006 Multiple modes of knowing a permanently polluted Derbarl Yerrigan

16 September 2019

We would like to acknowledge that our walks take place on and with Noongar Country, in what is also now known as Perth, Western Australia, and with Derbarl Yerrigan, in what is also now known as the Swan River.

While walking-with Derbarl Yerrigan we continue to wonder ‘what does it mean to walk-with a permanently polluted Derbarl Yerrigan?’. This walking post sets into motion how we are beginning to notice the mutliples that incite us to respond. Touching, visibility, and smellability are some of the ways we are beginning to pay attention to Derbarl Yerrigan.  

We invite you to wonder and notice the multiple modes of knowing that ‘we’ (children, adults, and Djenark) use to walk and think-with Derbarl Yerrigan. 


The girls are shin-deep in Derbarl Yerrigan, with big smiles on their faces. Carefully, they bend down towards the water, placing their fingertips lightly on the water’s surface, and then quickly stand-up, while giggling. Each time they bend down, they go lower, and lower. They are mixing with Derbarl Yerrigan and Derbarl Yerrigan is mixing with them. Touching of all sorts is happening. When they pop-up, their giggles and laughter becoming louder.  Soon the girls are squatting in the water, and Derbarl Yerrigan is now up to their waists. 

More splashing, more laughing.

But then, one of the girls stops, puts her hands over her mouth and nose. She scrunches her face while mumbling behind her hands, “Ooh, it stinks.” But no one seems to pay attention, and splashing, laughing, and playing continues.  

Together we wonder, “How is Derbarl Yerrigan touching these girls?”


As we approach Derbarl Yerrigan, one of the adults exclaims, while pointing down towards the shoreline, “Oh my, look at all the rubbish! I need to get the bag. Ok, let’s pick up all the rubbish.”  

It’s interesting how adults and children engage with rubbish, the dirty, the smelly, the not-nice. We are good citizens, picking-up bits of paper, plastic, glass, clothing and other small objects that seem out of place. But, are they out of place for Djenark? Does Djenark care? 

We work hard at making this place, this shoreline, this walking path neat and tidy. The practice of  ‘cleaning up’ is just one hallmark of 20th century pollution control and is based on the politics of purity. These purity practices can be connected to race and social class, which is a form of colonial logics. Unfortunately, picking up rubbish is a practice that fails to address the wider social and political power structures that produce/induce toxicity to begin with. We are not advocating to stop picking up rubbish, but we do think it is important to address this issue. Maybe we can begin to trouble the notion of ‘out of place’. We don’t think it is about not picking up the plastic bag, used piece of newsprint, or food wrapper. Rather it is wondering together and out loud, why it is out of place. 

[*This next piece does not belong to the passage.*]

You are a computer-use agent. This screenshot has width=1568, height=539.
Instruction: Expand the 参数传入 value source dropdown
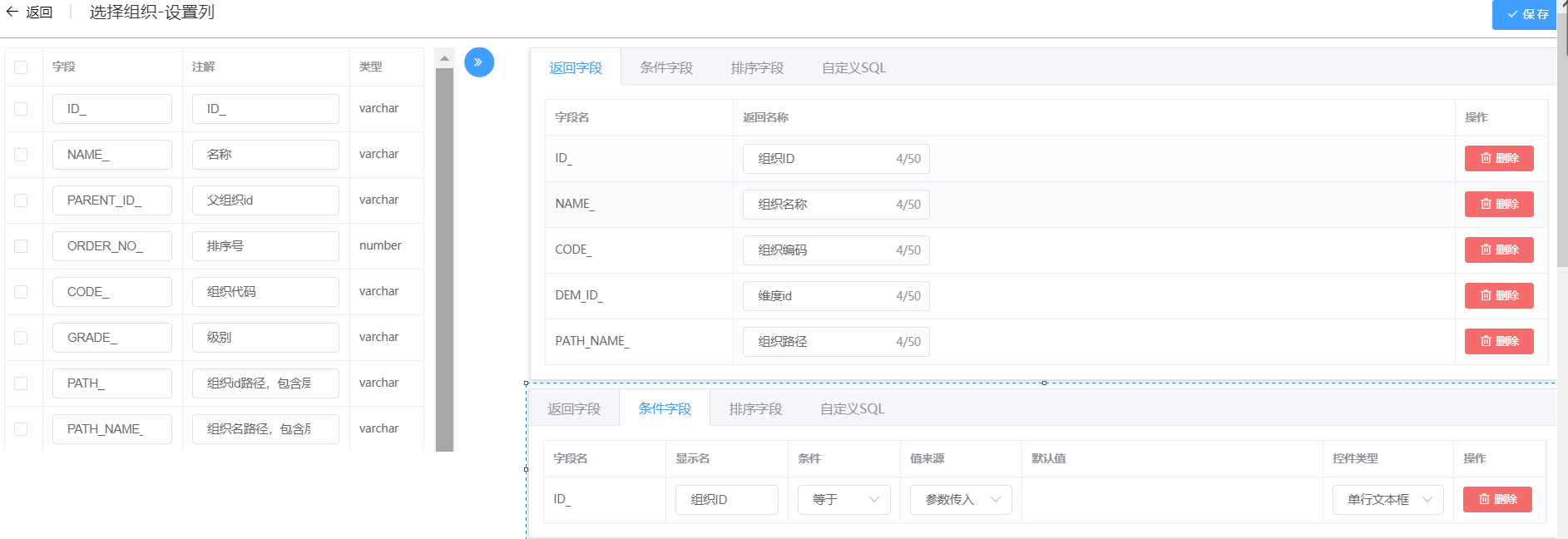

“Ooh, that stinks. Yucky.”

‘Attuned sensing’ (Calvillo, 2018) is something we can practice when walking-with a permanently polluted Derbarl Yerrigan. Attuned sensing requires us to ‘monitor our bodily interactions’ with Derbarl Yerrigan, ‘focus on the engagements with and responses to’ the permanently polluted river.  

The blowfish carcass is one of many layers of Derbarl Yerrigan. How else might we recognise the smellability of Derbarl Yerrigan?

Perhaps today’s jar of collected water (touching), shells and rubbish (visibility), and the scent of salt, algae, and microscopic bits (smellability) can help us to think with others at the centre about living in a permanently polluted world.